If you read my blog, or know me in person, you probably know that I'm going through fertility treatments. Believe me, I never thought I'd be considering IVF (invitro fertilization) but things don't always work out like we plan! When my husband and I first decided to expand our little family, we had no idea the journey we were in for. It's been almost 2 years, 1 miscarriage, 4 rounds of Clomid and we are now on our third round of IUI (intrauterine insemination) with shots. If this last attempt doesn't work, we will be moving on to IVF.
The first round of IUI, I was so optimistic, why wouldn't it work? Especially since the doctors have pegged me with "unexplained infertility". But, it didn't work. Luckily, we jumped right into round 2 and sped up the process a little. But, that didn't work either. So now, I'm on round 3, three vials of Bravelle a night at this point and another doctor appointment tomorrow before work.
I have to say, it's really starting to take its toll on me mentally and physically. I'm lucky enough to be producing a lot of follicles, but that's causing my ovaries to become enlarged, which is uncomfortable bordering on painful. Not to mention, I've gained a ton of weight since I've started with the shots. I have not actually
weighed myself, but my stomach has gotten huge and none of my pants fit me. It's not fun. I could really do without this lovely side effect! On top of that, I'm not allowed to go to the gym.
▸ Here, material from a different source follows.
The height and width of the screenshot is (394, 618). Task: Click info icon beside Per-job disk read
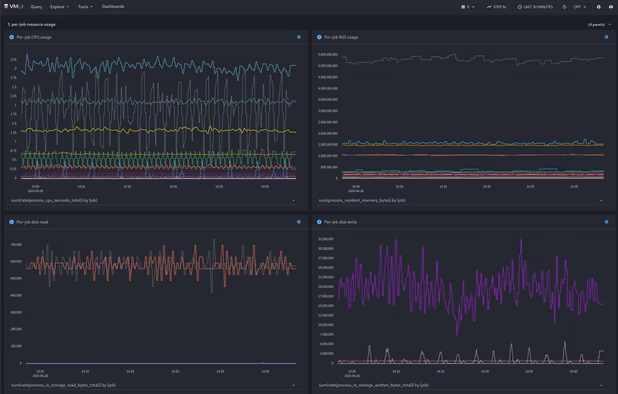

I can't risk, jostling things or even worse, twisting or flipping an ovary (who even knew this was possible?!), so I have to avoid the gym. Also, I am so emotional! I almost started crying at work the other day while talking to a co-worker and just tonight I started crying for no reason. I have no idea why, I was just reading my blog roll and I started to cry!
I really can't wait for this all to be over. I'm ready for that baby and I'm also ready to stop putting my body through these things! Hopefully, the third time's the charm!
I get to stick one of these suckers in my leg every night!